Holy shit my chi is all wrong this week and there’s heehaw I seem to be able to do about it. Bloody hormones flippetyflopping about all over the bloody place. I know my attitude’s all wrong and I should be “choosing a positive attitude” or some such shite but I’ve a face like a slapped arse and nothing – not even the hypothetical promise of a lifetime supply of deep fried things (if such a wonderful gift were ever to be forthcoming) – could turn my frown upside down. There’s no reason for it so I’ll just have to suck it up until it passes, which it undoubtedly will, and we can all be thankful for that, can we not?
You know your day is going to be irksome when you’ve had your knickers off before 9am and not in a good way. It’s really all downhill from there, innit? You’re left with nowhere to go except Crapmoodville via Shittown.

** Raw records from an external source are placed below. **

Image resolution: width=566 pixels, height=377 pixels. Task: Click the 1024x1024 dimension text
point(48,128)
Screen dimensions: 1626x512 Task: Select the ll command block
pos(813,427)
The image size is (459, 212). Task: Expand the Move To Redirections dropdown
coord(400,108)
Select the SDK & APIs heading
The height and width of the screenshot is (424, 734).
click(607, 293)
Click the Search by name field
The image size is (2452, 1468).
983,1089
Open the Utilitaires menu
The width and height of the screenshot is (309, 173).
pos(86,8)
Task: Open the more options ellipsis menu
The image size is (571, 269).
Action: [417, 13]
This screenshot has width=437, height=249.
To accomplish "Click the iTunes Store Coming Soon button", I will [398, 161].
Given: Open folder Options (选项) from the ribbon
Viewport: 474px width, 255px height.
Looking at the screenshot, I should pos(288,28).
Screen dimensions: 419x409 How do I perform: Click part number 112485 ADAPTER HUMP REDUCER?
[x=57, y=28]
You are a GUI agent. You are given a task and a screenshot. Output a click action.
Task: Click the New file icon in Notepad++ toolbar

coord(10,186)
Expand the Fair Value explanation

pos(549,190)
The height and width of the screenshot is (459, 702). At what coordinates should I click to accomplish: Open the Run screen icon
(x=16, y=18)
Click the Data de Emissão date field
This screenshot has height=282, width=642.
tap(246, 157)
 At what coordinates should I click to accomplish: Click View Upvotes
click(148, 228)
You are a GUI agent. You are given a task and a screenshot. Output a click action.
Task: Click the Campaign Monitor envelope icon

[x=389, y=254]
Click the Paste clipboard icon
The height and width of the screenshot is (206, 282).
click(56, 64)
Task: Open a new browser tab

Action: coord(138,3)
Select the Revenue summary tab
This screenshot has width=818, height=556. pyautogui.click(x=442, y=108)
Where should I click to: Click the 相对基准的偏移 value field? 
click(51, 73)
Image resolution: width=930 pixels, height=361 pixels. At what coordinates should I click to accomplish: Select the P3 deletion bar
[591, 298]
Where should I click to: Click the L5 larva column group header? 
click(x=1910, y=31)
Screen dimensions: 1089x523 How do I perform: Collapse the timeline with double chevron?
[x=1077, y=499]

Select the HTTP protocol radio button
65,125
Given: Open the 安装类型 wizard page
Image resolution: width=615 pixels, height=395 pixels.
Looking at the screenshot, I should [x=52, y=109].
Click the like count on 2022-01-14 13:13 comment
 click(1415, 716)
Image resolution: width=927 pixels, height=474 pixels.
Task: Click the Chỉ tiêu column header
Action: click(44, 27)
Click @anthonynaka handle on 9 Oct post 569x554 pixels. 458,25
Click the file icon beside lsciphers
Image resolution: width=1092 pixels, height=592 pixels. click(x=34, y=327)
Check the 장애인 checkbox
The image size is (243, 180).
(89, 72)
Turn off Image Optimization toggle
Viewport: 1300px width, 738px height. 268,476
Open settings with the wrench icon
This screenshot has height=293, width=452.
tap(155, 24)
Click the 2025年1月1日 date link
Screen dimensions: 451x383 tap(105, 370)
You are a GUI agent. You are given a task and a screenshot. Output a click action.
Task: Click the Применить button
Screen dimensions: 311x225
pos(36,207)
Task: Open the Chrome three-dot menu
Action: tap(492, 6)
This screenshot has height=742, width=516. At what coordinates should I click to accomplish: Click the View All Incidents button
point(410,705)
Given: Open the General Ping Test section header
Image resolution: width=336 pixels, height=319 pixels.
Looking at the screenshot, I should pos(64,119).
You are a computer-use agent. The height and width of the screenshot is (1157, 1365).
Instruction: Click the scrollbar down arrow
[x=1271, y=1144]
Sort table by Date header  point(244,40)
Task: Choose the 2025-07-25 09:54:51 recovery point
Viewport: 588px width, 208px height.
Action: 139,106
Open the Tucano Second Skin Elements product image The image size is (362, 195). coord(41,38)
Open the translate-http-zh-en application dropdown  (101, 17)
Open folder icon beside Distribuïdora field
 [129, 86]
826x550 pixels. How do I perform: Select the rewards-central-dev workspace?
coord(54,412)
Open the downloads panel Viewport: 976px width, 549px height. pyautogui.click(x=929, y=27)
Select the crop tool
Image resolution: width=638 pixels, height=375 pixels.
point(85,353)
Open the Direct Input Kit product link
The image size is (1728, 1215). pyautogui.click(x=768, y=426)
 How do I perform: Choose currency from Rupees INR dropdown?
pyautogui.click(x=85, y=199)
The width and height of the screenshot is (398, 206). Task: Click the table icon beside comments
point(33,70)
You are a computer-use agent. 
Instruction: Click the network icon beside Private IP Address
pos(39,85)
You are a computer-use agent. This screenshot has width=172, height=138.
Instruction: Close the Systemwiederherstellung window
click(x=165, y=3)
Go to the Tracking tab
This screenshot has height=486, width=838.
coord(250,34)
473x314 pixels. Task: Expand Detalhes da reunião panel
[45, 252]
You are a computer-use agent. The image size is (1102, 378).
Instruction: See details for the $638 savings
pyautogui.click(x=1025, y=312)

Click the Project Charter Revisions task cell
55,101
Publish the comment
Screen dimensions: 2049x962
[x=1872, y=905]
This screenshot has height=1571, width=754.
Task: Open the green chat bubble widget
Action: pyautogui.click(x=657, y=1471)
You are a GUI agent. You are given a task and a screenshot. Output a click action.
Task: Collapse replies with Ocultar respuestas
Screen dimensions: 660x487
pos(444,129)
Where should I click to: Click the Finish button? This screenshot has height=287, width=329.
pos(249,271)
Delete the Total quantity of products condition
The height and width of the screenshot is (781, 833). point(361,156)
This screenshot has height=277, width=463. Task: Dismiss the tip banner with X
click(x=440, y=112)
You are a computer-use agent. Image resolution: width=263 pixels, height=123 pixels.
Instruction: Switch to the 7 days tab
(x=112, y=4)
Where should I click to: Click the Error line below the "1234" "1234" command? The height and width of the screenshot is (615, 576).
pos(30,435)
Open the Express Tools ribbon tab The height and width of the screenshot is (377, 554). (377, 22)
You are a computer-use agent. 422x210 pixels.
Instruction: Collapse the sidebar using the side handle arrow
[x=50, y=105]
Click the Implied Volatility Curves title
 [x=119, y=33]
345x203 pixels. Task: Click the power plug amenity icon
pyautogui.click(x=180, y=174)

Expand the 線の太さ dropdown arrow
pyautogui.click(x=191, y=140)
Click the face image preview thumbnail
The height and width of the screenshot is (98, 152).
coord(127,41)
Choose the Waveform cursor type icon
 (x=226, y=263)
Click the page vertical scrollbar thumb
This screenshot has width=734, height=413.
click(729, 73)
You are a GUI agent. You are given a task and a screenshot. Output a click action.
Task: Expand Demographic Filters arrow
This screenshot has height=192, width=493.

To add insult to early morning bare arsed injury (figuratively speaking – that’s not why my knickers were off early doors – I didn’t sustain an injury by sitting on a cold dyke or similar) (I’m aware I’m making no sense. Feel free to stop reading) I’m caught in a hellish loop of jerky buffery adverts on Sky Go trying to watch episode 3 of Game of Thrones, having missed How Scotland Works on BBC2 due to dicking around like a damn fool. This is exactly what my personal hell would be like. Jerky buffery adverts on a loop when you just want to watch some soft porn (Thrones; not How Scotland Works, heaven forfend). I’ve given up. I’m considering a Mint Club which is lurking seductively in the fridge but I’ve no energy to get from here to there. Maybe I’m sickening for something if I can’t even forage for a Mint Club.
I did make a grown up tea tonight so that’s an achievement compared to last night’s smorgasbord of Heinz Tomato Soup and a couple of cold sausages eaten standing up.
Right. I’m boring MYSELF rigid writing this so I can’t even start to imagine your rigidity at having to read this tripe.
Oh I’m all about the self-loathing tonight.